L’œil de Big Brother est une métaphore de l’omni-surveillance… La propagation du contrôle, à la campagne, s’accomplit inéluctablement, sans doute confortée par la pandémie. Le port du masque, aussi légitime soit-il pour assurer la protection sanitaire des uns et des autres, a créé des mécanismes gestuels de méfiance qui amplifient les représentations quotidiennes de l’insécurité. Comment la spontanéité naturelle de la confiance retrouvera-t-elle sa place dans les relations humaines ? Cette légitimation de la surveillance, offerte par la peur de la circulation d’un virus, banalise l’appel à la vigilance civique avec son œil presque terrifiant qui orne l’entrée des villages pour dissuader les « étrangers » de commettre des actes d’incivilité. Depuis longtemps, au dépôt des poubelles de mon village, il est écrit sur un panneau : « Réserver aux gens du village, sous peine de poursuite, caméra de surveillance ». Même si elle n’existe pas, cette caméra est devenue l’arme habituelle de dissuasion. Rien que la désignation de sa présence doit « faire peur »…
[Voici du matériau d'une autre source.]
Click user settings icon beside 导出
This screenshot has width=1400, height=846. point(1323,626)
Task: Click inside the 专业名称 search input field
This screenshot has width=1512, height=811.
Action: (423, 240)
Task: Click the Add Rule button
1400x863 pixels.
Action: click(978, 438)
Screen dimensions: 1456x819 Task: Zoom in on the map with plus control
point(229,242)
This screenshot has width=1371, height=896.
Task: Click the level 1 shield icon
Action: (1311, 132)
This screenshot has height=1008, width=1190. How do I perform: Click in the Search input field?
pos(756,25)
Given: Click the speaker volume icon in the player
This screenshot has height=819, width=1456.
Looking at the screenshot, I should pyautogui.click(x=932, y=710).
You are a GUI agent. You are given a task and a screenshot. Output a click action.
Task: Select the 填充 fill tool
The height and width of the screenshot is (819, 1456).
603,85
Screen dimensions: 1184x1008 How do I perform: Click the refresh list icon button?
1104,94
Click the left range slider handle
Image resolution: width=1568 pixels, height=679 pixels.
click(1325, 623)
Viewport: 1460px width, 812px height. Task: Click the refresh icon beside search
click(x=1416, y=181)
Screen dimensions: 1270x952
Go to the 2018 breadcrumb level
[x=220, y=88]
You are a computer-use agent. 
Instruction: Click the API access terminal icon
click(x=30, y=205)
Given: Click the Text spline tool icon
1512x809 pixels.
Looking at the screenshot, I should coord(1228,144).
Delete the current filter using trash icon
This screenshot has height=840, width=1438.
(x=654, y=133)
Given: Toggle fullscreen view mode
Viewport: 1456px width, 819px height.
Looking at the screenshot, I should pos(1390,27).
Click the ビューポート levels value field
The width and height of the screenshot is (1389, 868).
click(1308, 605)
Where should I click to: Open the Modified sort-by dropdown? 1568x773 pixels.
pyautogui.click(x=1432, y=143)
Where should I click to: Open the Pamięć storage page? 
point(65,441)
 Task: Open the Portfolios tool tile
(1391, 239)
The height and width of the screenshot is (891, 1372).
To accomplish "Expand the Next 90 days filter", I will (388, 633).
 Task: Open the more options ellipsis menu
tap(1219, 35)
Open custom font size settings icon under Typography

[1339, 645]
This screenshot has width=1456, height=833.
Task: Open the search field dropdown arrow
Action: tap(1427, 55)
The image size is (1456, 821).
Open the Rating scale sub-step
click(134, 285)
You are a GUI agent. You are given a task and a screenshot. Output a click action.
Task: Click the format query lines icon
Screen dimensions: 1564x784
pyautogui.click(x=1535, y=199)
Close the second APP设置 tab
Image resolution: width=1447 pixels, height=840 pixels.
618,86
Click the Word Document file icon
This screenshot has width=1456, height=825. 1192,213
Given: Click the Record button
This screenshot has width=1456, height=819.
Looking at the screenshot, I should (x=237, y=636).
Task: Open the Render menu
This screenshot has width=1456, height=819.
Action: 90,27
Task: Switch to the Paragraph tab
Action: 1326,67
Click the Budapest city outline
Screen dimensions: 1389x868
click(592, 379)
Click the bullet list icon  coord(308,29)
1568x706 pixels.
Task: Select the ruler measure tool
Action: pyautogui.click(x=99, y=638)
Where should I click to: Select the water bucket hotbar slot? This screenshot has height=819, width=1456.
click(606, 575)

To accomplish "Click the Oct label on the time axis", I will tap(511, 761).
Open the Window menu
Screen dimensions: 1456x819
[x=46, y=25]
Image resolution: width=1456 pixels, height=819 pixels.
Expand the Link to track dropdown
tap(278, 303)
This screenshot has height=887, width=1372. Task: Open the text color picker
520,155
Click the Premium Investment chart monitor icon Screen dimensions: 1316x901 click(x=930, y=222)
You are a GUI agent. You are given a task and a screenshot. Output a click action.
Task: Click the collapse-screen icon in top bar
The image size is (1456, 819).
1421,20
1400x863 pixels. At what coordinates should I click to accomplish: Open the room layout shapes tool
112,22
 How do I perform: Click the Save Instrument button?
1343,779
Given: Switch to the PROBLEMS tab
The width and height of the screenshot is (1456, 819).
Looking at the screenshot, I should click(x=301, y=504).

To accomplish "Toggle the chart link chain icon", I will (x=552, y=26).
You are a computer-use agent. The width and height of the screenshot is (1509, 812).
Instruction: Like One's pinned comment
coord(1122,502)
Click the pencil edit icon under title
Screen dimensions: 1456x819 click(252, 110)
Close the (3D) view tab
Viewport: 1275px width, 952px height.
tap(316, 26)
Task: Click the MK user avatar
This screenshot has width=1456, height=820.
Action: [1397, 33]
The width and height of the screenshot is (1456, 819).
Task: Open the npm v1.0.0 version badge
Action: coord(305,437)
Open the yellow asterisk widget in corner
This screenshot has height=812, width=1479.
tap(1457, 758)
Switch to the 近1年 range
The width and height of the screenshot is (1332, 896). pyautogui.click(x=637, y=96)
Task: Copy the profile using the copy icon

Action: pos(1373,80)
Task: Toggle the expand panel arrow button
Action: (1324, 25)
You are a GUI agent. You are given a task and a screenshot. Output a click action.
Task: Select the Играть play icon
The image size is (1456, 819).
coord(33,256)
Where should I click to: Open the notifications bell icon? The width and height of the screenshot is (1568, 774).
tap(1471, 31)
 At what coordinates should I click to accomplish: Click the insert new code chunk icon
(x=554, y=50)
Maintenant, des caméras de surveillance ont été placées aux entrées du village, elles balaient un champ de vision qu’il semble difficile à définir. Mais elles sont bien là et captent toute intrusion possible. Les engins agricoles, les véhicules, les motocyclettes… continuent d’aller et venir comme si rien n’avait changé ni ne pouvait changer. La surveillance quand elle devient trop ostentatoire engendre un état de morbidité sociale et sur un territoire qui ne cesse de se dépeupler, l’atmosphère de la vie communautaire peut alors sombrer dans un désarroi implicite. L’hospitalité suppose au contraire une certaine élégance du comportement humain au lieu de vouloir conjurer la peur que provoque l’insécurité par une méfiance ostensible. Au nom de la protection, ce qui hante la société contemporaine, c’est un désir sournois de délation qui risque de mettre en péril la puissance fondatrice des rapports humains.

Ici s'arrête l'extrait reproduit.